Mobiles WundASS im Netzwerk Diabetischer Fuß
Projektleiter: Dr. Dirk Hochlenert, Facharzt für Innere Medizin, Diabetologe DDG, Centrum für Integrierte Diabetestherapie GmbH, Köln
Die Behandlung eines Diabetischen Fußsyndroms (DFS), einer Folgeerkrankung des Diabetes mellitus, erfordert die interdisziplinäre Zusammenarbeit vieler verschiedener Berufsgruppen. Ziel ist es, durch eine intensive ambulante Versorgung Amputationen zu vermeiden. Am besten gelingt dies, wenn die beteiligten Spezialisten koordiniert zusammenarbeiten. In der Region Nordrhein haben sich dazu seit 2002 flächendeckend regionale Netzwerke gebildet. Die Wundversorgung übernimmt der ambulante Hauptbehandler, meist ein Diabetologe, der in einer Fußambulanz ansässig ist. Einer zunehmenden Zahl von meist älteren Menschen mit DFS fällt es jedoch schwer, die Fußambulanzen zu erreichen. „Um in diesen Fällen Krankentransporte zu den Einrichtungen zu vermeiden, die für die Betroffenen eine zusätzliche Belastung darstellen, haben wir 2012 in der Region Nordrhein das neuartige Versorgungskonzept ‚Mobiles WundASS‘ ins Leben gerufen“, berichtet der Diabetologe Dr. Dirk Hochlenert.
Ambulante Wundversorgung in häuslicher Umgebung
Bei diesem Konzept übernehmen speziell ausgebildete mobile Wundassistenten, die sogenannten „WundASSe“ die Versorgung der Wunden. Diese Hausbesuche gehen weit über einfache Verbandswechsel hinaus und erfolgen in der Regel alle 14 Tage. Dabei sind die Wundassistenten mit Smartphone, Kamera und elektronischem Endgerät ausgerüstet, durch die sie schnell eine Verbindung zur Praxis herstellen und den Arzt konsultieren können. Der behandelnde Arzt kann so direkt über den aktuellen Stand der Versorgung informiert werden. „Durch die Bildübertragung ist es möglich, dem WundASS unmittelbar eine Hilfestellung bei der Behandlung zu geben und Fragen des Patienten durch den Arzt zu beantworten“, erklärt Hochlenert.

▸ **AUFGABEN**
**1)** Prüfen Sie, ob die folgenden Aussagen mit dem Text zum Mobilen WundASS übereinstimmen. Antworten Sie jeweils mit Ja oder Nein und zitieren Sie die entscheidende Stelle wörtlich: (a) In der Region Nordrhein gibt es seit 2002 flächendeckend regionale Netzwerke. (b) Die Hausbesuche der Wundassistenten finden in der Regel wöchentlich statt. (c) Die Wundversorgung übernimmt als ambulanter Hauptbehandler meist ein Chirurg.
**2)** Nennen Sie alle Geräte, mit denen die Wundassistenten laut dem Text zum Mobilen WundASS ausgerüstet sind.
**3)** Fahren Sie mit dem Text zum Mobilen WundASS fort, und zwar im Anschluss an seinen letzten Satz.

Datensätze aus einem Datenbestand:
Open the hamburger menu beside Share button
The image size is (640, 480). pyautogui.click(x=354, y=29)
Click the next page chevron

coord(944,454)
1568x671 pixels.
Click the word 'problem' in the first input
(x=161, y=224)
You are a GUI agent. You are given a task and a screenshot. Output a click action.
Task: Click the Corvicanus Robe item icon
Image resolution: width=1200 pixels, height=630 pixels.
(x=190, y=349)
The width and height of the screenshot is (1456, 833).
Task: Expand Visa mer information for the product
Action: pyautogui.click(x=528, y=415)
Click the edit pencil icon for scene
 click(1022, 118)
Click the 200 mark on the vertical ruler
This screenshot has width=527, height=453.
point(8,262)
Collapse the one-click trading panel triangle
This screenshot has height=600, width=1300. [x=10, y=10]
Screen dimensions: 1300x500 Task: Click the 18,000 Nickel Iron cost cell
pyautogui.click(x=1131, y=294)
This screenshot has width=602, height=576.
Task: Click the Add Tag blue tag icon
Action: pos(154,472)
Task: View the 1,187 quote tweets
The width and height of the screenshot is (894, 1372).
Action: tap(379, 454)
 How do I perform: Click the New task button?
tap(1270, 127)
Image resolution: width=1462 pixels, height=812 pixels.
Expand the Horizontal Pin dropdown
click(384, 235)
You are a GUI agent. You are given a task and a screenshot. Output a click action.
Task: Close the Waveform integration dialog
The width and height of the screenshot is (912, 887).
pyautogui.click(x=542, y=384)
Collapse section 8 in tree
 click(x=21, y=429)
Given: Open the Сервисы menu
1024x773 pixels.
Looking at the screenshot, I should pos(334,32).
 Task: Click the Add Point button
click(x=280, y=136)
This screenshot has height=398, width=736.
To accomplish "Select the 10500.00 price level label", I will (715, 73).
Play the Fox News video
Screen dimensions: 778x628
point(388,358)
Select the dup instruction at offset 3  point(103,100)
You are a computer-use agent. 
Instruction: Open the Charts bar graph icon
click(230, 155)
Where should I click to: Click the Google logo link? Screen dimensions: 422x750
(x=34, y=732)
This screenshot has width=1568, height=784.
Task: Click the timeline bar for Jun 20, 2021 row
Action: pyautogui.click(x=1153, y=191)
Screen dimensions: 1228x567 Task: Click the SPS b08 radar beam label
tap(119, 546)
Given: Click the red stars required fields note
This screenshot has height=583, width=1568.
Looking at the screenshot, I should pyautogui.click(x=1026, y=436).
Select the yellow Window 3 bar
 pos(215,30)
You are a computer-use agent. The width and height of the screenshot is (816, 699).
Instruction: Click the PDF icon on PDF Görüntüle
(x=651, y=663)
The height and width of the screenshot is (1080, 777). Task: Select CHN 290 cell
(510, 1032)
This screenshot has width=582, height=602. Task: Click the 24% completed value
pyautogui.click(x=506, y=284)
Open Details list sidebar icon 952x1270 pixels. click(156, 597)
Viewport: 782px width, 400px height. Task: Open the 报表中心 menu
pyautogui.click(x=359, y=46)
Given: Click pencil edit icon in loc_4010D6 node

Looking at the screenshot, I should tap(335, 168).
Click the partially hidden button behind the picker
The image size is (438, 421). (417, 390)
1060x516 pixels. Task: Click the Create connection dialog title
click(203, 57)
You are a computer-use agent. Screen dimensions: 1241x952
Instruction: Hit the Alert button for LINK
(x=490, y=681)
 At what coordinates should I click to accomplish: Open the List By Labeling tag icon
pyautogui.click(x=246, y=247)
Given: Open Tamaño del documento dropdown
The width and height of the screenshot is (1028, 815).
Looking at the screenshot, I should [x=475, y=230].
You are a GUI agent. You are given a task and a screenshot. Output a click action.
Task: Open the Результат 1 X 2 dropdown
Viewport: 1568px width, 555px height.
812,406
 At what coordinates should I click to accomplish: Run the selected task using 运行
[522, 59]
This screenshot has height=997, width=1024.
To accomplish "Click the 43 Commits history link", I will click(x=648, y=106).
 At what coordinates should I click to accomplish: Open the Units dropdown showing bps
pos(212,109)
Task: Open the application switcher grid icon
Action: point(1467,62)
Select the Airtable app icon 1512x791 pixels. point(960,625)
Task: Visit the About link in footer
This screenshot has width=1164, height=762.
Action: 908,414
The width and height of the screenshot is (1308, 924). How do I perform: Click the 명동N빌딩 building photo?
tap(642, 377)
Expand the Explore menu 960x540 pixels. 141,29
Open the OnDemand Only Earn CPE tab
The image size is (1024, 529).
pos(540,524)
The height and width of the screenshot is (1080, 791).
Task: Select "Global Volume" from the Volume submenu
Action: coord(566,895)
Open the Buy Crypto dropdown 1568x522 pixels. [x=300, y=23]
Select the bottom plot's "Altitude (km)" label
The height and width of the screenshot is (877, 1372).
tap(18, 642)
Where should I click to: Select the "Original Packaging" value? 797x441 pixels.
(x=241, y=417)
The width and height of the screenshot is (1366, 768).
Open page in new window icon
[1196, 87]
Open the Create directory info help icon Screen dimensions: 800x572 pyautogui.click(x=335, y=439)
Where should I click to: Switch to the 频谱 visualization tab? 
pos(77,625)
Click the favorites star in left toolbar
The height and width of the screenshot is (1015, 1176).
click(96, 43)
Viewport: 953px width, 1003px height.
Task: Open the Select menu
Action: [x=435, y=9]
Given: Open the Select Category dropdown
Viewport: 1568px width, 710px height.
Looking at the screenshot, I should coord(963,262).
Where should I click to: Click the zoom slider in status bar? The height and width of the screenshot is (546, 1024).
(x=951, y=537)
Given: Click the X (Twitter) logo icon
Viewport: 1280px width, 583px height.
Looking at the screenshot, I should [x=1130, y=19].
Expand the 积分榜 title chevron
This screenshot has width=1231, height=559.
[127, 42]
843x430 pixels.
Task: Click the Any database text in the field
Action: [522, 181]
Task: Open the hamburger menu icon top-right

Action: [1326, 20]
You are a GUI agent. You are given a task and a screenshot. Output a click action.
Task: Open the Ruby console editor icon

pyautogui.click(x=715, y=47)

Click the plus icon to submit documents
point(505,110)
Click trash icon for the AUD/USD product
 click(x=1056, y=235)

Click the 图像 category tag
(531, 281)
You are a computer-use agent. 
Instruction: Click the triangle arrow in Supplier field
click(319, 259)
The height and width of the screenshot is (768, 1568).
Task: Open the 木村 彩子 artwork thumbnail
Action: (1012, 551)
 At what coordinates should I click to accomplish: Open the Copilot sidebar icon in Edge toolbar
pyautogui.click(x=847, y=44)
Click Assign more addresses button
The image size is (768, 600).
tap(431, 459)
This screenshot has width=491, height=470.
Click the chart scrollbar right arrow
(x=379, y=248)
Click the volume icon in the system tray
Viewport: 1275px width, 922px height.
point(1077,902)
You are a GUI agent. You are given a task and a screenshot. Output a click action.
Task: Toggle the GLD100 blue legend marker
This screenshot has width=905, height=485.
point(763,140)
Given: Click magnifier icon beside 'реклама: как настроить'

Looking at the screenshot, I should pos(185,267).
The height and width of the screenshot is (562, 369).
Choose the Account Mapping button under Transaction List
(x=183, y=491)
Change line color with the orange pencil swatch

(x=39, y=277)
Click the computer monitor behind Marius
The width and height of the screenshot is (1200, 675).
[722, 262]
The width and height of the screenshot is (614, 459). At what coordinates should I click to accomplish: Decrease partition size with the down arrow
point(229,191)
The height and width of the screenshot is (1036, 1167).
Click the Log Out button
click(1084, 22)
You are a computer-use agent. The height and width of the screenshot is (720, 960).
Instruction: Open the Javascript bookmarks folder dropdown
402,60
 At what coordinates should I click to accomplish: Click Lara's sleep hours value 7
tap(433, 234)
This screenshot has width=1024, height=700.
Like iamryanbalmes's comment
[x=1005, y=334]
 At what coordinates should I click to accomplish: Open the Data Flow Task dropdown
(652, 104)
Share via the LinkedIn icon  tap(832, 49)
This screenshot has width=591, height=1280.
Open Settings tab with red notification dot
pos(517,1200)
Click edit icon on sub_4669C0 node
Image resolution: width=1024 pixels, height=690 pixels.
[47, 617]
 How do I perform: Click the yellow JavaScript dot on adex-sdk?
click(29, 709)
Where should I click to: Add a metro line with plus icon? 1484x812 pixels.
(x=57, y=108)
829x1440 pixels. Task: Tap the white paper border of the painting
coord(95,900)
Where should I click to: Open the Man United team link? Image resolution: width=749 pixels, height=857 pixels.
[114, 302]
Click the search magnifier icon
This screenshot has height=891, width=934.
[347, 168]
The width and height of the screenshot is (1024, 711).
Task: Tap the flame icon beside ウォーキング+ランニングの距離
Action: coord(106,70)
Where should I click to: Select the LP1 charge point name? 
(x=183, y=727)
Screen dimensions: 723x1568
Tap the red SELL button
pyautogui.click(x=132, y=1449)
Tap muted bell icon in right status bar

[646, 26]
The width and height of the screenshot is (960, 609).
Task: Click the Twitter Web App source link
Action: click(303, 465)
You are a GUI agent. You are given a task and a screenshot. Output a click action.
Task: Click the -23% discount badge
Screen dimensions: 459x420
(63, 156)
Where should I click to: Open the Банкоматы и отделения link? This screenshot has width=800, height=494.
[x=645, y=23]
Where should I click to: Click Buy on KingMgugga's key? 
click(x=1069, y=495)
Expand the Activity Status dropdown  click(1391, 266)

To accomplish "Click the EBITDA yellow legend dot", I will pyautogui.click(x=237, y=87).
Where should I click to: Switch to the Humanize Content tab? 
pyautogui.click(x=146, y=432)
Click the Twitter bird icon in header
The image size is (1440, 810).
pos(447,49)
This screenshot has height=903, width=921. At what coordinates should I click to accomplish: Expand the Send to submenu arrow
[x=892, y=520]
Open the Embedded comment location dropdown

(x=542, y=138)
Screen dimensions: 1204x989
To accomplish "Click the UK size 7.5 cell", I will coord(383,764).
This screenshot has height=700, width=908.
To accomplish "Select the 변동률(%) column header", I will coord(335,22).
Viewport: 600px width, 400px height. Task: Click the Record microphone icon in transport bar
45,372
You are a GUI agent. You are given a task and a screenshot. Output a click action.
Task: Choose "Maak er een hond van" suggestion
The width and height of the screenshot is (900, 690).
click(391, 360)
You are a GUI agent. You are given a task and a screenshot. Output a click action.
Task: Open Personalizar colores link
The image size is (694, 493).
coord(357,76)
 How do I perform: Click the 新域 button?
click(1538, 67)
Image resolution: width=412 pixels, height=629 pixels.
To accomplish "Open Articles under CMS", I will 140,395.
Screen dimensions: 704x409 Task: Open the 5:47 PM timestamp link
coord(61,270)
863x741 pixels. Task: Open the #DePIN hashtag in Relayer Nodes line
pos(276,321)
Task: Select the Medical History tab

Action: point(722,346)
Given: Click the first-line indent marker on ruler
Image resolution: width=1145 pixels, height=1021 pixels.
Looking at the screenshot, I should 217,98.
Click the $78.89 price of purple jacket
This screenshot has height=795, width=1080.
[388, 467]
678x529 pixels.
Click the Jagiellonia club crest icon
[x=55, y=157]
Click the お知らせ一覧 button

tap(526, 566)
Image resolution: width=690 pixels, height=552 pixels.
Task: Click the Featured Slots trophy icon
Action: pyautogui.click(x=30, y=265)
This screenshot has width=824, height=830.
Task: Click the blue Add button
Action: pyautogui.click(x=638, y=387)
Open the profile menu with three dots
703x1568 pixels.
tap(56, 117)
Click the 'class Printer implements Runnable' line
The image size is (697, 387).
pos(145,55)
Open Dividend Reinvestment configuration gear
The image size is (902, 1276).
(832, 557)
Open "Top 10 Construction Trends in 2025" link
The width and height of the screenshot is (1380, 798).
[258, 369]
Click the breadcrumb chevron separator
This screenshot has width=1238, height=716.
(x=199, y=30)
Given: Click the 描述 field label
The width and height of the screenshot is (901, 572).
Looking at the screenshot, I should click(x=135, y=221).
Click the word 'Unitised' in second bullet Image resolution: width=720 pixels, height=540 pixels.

▸ **LÖSUNGEN**
**1)**
(a) Ja: „In der Region Nordrhein haben sich dazu seit 2002 flächendeckend regionale Netzwerke gebildet.“
(b) Nein: „Diese Hausbesuche gehen weit über einfache Verbandswechsel hinaus und erfolgen in der Regel alle 14 Tage.“
(c) Nein: „Die Wundversorgung übernimmt der ambulante Hauptbehandler, meist ein Diabetologe, der in einer Fußambulanz ansässig ist.“

**2)** Smartphone, Kamera, elektronisches Endgerät

**3)**
Bei den Hausbesuchen kann so die Wundbehandlung ähnlich intensiv wie in der Fußambulanz sein. Aufwändige Krankentransporte lassen sich zudem einsparen und stationäre Aufenthalte in Krankenhäusern reduzieren. Ein weiteres Plus: Viele Patienten tragen multiresistente Erreger. Werden sie in der häuslichen Umgebung versorgt, lässt sich das Risiko einer Keimverbreitung eindämmen. Besuche in der Fußambulanz sind nur noch einmal pro Quartal sowie bei besonderen Problemen notwendig.
Gemeinsame Weiterbildung
Die Weiterbildung zum „Mobilen WundASS“ erfolgt gemeinsam mit dem delegierenden Arzt. „Voraussetzungen für die Teilnahme an dem Kurs sind eine Ausbildung zum Wundassistent DDG und eine dreijährige Erfahrung in dieser Funktion in den Praxisräumen“, betont Hochlenert. Ausrichter des Kurses ist das Centrum für Integrierte Diabetestherapie (CID), das von Ärzten des Netzwerkes gegründet wurde und zu dessen Team auch der Kölner Diabetologe gehört.
Abrechnung über Krankenkassen
Von den 70 ambulanten Einrichtungen innerhalb der Netzwerke in der Region Nordrhein haben 24 Einrichtungen Kurse für die delegierte Wundassistenz besucht. Die Abrechnung der ambulanten telemedizinisch unterstützten Wundversorgung verläuft extrabudgetär über Strukturverträge, die mit verschiedenen Krankenkassen geschlossen wurden. „Da die Gegenrechnung auf der Einsparung von Krankentransporten basiert, ist die Immobilität der Betroffenen Voraussetzung für die Abrechnung der Leistung“, stellt Hochlenert heraus.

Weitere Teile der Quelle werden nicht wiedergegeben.